NuSTAR observations of magnetar 1E 1841-045

Abstract: We report new spectral and temporal observations of the magnetar 1E 1841-045 in the Kes 73 supernova remnant obtained with the Nuclear Spectroscopic Telescope Array (NuSTAR). Combined with new Swift and archival XMM-Newton and Chandra observations, the phase-averaged spectrum is well characterized by a blackbody plus double power-law model, in agreement with previous, multi-mission X-ray results. However, we are unable to reproduce the spectral results reported using Suzaku observations. The pulsed fraction of the source is found to increase with photon energy. The measured rms pulsed fraction is ~12% and ~17% at ~20 keV and ~50 keV, respectively. We detect a new feature in the 24--35 keV band pulse profile that is uniquely double-peaked. This feature may be associated with a possible absorption or emission feature in the phase-resolved spectrum. We fit the X-ray data using the recently developed electron-positron outflow model of Beloborodov (2013) for the hard X-ray emission from magnetars.
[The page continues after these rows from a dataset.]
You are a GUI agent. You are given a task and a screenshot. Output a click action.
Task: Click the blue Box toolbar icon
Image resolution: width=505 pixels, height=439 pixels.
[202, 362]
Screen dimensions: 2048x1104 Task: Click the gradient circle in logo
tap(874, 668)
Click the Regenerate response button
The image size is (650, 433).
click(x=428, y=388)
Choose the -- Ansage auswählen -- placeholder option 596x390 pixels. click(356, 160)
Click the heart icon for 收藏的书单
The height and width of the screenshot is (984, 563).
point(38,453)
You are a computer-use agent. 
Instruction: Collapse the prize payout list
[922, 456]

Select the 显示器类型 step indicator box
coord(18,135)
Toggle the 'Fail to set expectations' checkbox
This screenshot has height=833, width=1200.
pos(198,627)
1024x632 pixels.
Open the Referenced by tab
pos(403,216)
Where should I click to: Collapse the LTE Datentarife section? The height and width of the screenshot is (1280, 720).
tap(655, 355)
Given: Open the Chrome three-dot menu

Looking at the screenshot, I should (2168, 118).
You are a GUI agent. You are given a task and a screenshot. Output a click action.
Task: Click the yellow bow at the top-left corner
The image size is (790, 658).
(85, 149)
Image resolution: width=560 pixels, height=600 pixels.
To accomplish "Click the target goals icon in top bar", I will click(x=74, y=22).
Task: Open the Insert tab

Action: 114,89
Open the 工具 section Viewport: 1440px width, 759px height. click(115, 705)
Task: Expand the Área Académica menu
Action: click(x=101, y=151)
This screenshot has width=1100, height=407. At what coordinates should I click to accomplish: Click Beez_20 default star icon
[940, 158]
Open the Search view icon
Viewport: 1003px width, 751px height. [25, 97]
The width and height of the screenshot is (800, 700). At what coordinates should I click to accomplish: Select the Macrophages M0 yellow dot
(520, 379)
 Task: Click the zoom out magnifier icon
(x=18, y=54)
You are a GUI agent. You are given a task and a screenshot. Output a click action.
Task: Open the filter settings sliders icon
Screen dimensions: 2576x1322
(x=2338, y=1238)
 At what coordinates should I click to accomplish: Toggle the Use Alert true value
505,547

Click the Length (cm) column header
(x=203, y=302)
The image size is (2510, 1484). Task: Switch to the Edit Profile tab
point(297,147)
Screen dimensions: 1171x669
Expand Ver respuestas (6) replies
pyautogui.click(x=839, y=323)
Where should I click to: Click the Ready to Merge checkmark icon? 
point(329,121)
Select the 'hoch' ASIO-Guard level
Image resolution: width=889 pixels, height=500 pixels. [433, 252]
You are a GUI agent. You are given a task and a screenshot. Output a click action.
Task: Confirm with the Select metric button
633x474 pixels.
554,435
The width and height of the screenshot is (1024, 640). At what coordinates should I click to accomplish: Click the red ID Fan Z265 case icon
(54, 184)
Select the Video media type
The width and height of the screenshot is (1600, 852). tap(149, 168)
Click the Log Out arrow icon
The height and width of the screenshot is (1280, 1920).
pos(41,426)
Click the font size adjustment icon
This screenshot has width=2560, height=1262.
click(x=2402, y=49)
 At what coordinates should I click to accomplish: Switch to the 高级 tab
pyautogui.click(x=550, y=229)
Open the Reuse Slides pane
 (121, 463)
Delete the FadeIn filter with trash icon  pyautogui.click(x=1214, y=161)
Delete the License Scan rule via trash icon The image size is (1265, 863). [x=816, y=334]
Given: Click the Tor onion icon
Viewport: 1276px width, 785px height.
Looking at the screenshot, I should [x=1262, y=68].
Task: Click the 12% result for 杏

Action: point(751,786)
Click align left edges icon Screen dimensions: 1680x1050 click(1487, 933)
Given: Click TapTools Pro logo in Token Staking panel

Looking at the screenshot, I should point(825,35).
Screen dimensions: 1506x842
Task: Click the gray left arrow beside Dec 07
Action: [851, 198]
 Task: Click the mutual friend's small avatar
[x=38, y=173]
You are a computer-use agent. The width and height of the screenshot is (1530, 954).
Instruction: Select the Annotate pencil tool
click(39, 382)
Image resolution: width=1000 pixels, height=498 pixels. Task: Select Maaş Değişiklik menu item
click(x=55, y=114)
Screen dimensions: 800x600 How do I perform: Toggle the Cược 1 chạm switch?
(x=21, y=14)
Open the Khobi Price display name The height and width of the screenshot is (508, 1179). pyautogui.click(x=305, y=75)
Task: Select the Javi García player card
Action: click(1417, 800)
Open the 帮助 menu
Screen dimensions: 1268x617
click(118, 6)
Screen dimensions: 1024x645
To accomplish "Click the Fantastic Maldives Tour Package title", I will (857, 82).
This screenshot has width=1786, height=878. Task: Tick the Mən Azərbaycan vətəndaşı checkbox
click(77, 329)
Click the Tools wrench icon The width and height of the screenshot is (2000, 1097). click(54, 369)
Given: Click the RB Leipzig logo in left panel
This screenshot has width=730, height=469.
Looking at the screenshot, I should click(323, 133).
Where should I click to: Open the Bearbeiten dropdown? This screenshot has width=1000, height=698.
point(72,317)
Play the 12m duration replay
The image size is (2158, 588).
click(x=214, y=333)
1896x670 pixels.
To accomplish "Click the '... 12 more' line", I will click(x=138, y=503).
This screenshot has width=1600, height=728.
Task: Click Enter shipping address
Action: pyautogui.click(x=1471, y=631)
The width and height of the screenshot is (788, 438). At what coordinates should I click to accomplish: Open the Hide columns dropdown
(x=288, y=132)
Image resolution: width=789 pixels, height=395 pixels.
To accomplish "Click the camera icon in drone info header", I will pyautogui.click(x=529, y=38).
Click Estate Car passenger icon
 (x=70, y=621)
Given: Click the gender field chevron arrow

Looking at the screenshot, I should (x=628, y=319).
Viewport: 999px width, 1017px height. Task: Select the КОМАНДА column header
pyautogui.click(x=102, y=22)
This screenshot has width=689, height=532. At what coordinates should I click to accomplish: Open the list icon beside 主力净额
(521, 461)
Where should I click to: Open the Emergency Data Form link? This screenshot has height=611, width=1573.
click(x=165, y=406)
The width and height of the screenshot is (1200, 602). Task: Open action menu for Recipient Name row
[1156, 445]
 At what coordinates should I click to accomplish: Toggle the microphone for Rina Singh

This produces a satisfactory fit allowing a constraint on the angle between the rotation and magnetic axes of the neutron star of ~20 degrees and on the angle between the rotation axis and line-of-sight of ~50 degrees. In this model, the soft X-ray component is inconsistent with a single blackbody; adding a second blackbody or a power-law component fits the data. The two-blackbody interpretation suggests a hot spot of temperature kT~0.9 keV occupying ~1% of the stellar surface.